Comment on attachment 9094356 [details]
Bug 1582857. Fix security checks around this-unwrapping. r=peterv
Security Approval Request
- How easily could an exploit be constructed based on the patch?: That is a good question.
The actual security impact here is that if two pages start out same-origin, but then set
document.domain differently so that they are no longer same-origin, this bug allows calling arbitrary DOM methods/getters/setters on the now-cross-origin window. You just have to grab the method/getter/setter from your own window, and
.call() it, passing the other window as
How to actually exploit that, while not having the ability to just inject script into the other window before your
document.domain values diverge, is an interesting question. And of course this only affects sites that use
document.domain and depend on the no-longer-same-origin aspect of it somehow.
With all that out of the way, I think it's pretty clear based on the function naming that this has to do with security checks for "this" values of DOM methods, and that the objects involved are the ones that are normally accessible cross-origin. I suspect anyone competent would figure out that means Window and Location, and likely guess that this has to do with using those as
this values for DOM calls, at which point they can pretty easily discover the problem.
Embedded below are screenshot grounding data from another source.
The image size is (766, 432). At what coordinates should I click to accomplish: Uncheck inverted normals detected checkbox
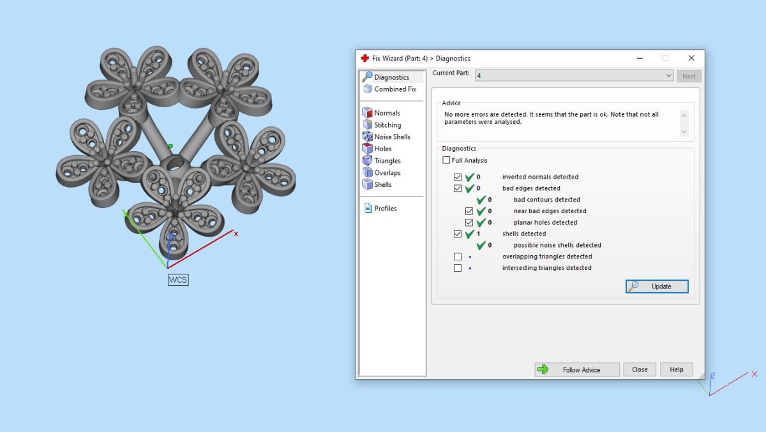[x=458, y=177]
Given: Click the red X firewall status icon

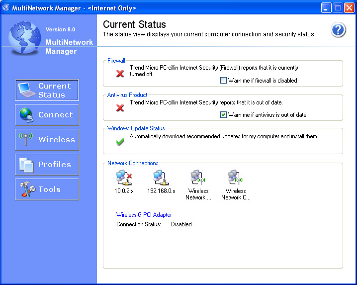Looking at the screenshot, I should tap(120, 74).
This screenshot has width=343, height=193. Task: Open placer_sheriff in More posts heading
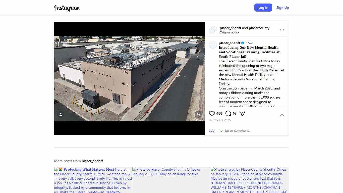coord(92,161)
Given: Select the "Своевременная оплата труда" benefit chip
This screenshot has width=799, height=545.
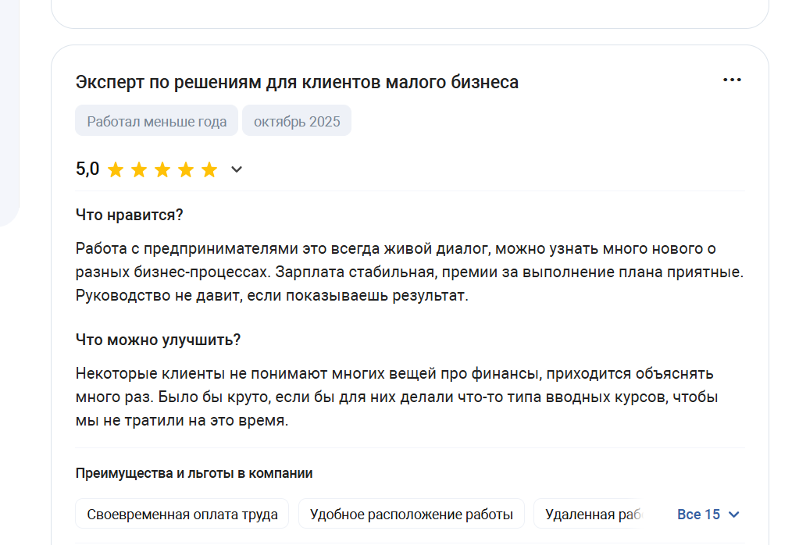Looking at the screenshot, I should (x=182, y=515).
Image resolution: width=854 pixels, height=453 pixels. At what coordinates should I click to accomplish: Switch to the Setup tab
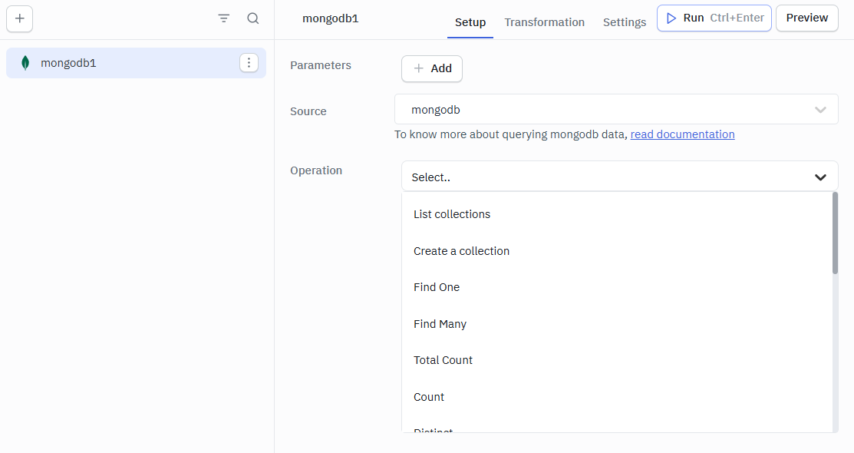[470, 22]
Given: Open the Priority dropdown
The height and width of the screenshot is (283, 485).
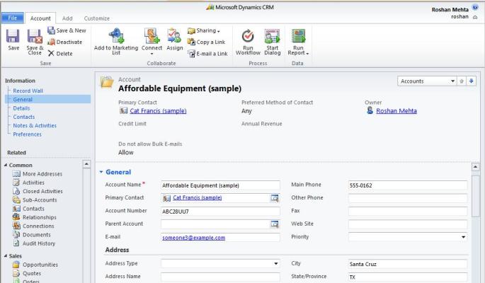Looking at the screenshot, I should [x=463, y=237].
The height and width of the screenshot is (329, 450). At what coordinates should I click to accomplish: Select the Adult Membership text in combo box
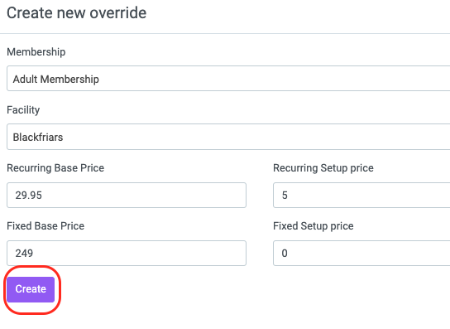point(56,79)
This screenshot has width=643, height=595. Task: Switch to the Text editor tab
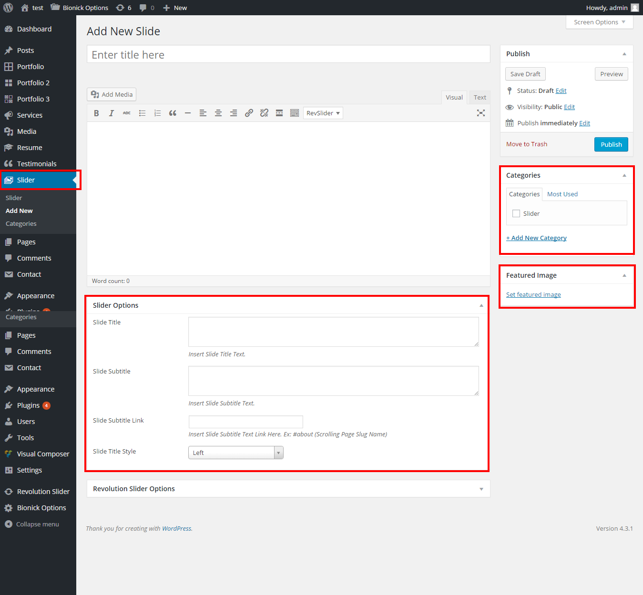point(480,98)
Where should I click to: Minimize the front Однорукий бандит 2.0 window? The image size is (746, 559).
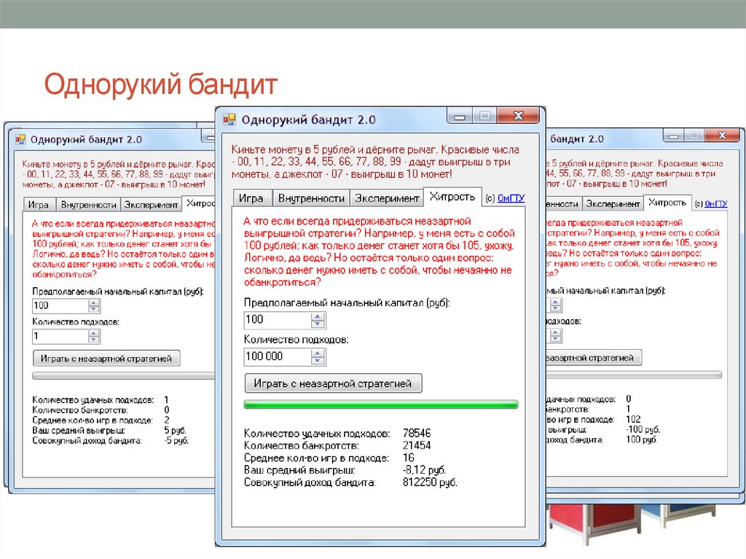(459, 116)
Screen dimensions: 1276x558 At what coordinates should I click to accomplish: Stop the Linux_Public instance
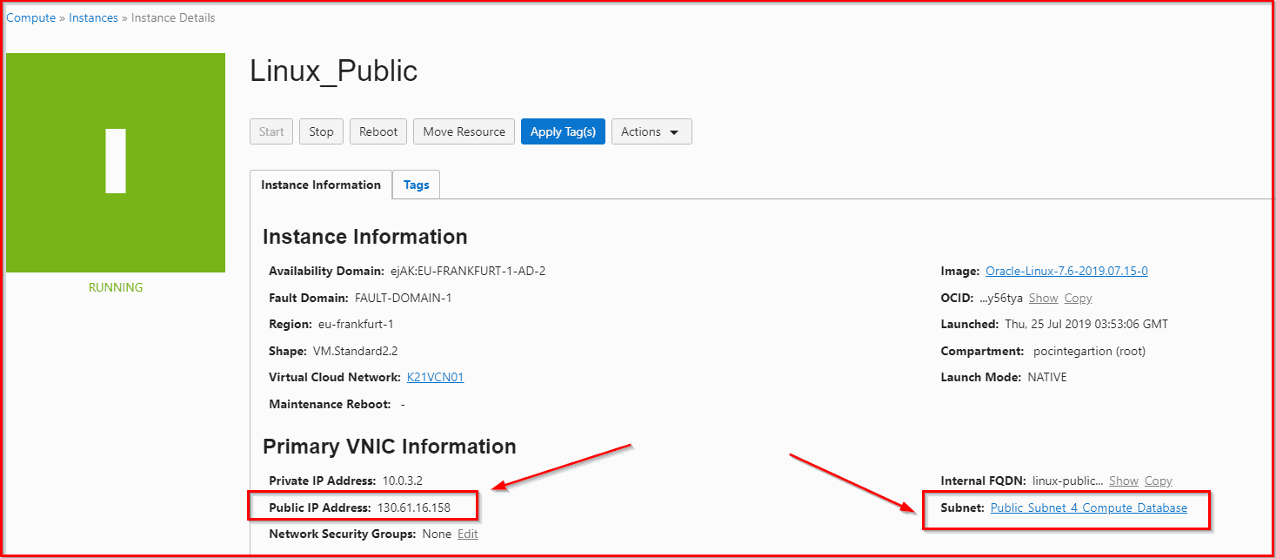[x=321, y=131]
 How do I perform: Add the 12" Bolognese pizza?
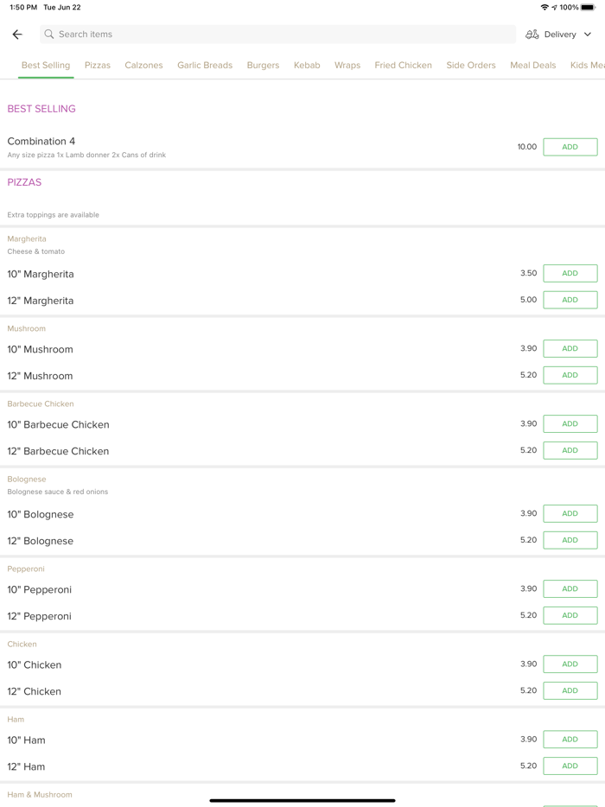tap(570, 540)
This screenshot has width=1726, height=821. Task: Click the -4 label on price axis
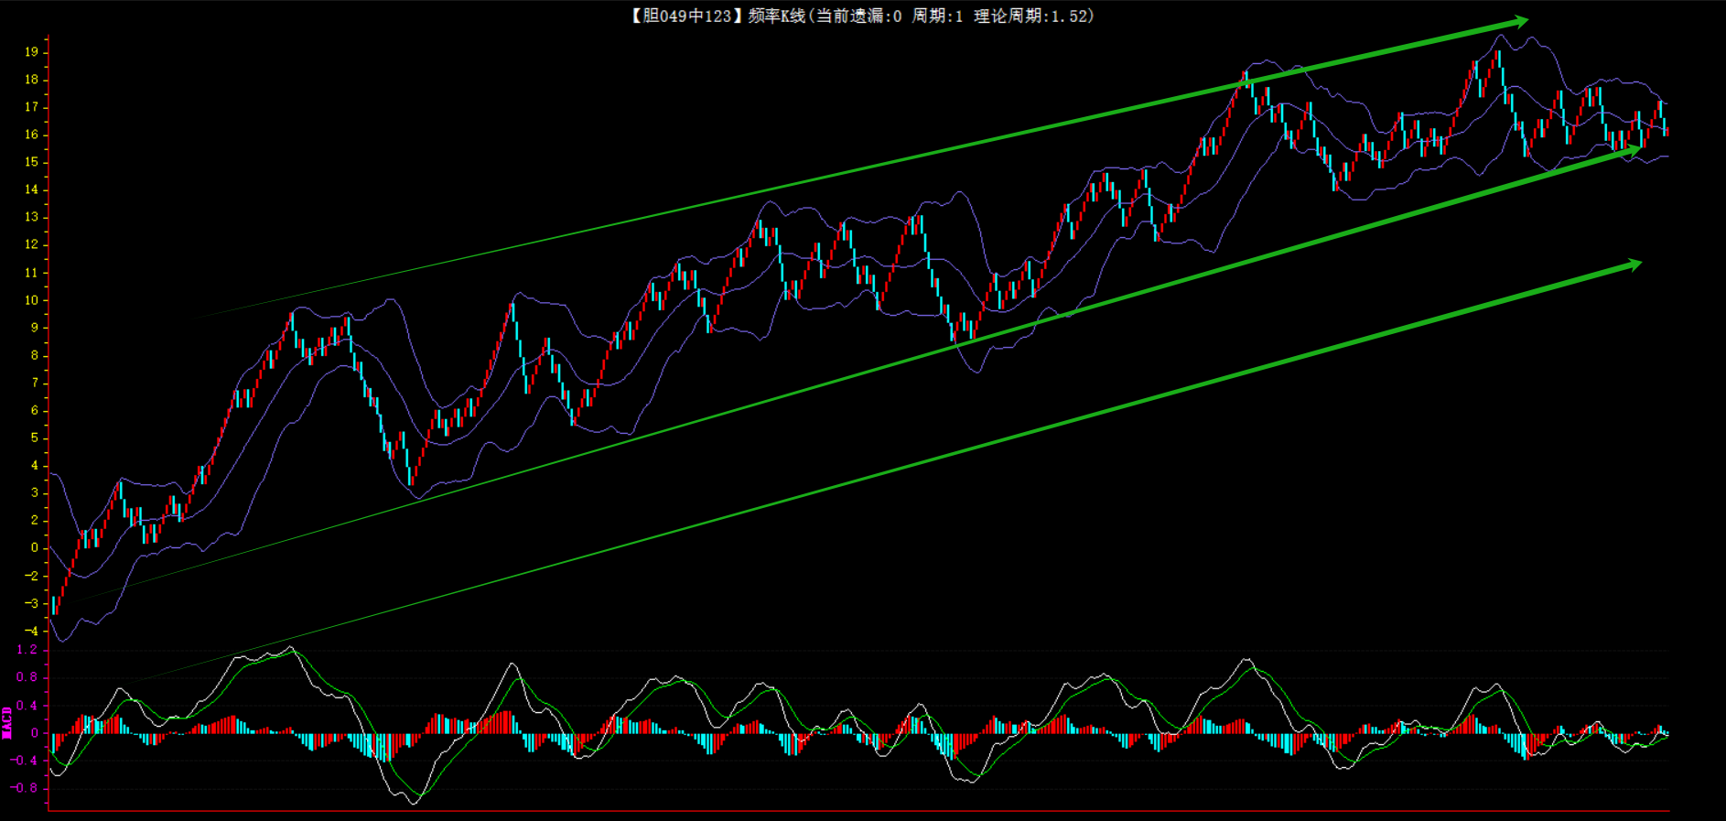[32, 631]
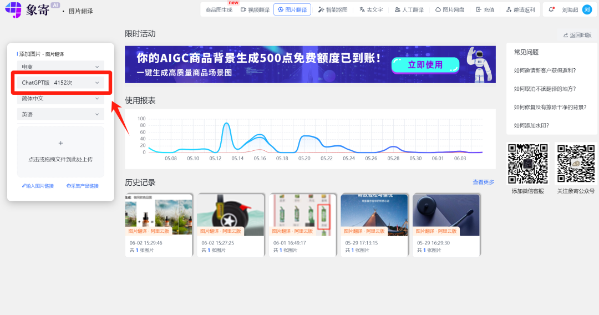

Whether they can then exploit it is an interesting question.
I could probably obfuscate the commit message some if I had to, but I am really not sure it buys us much given the way he code looks.
- Do comments in the patch, the check-in comment, or tests included in the patch paint a bulls-eye on the security problem?: Yes
- Which older supported branches are affected by this flaw?: 67 and newer
- If not all supported branches, which bug introduced the flaw?: Bug 1514050
- Do you have backports for the affected branches?: Yes
- If not, how different, hard to create, and risky will they be?:
- How likely is this patch to cause regressions; how much testing does it need?: I think this should not cause any regressions, but a bit of shaking out would be nice, especially because this patch does make us throw exceptions in cases where we currently don't (though other browsers do).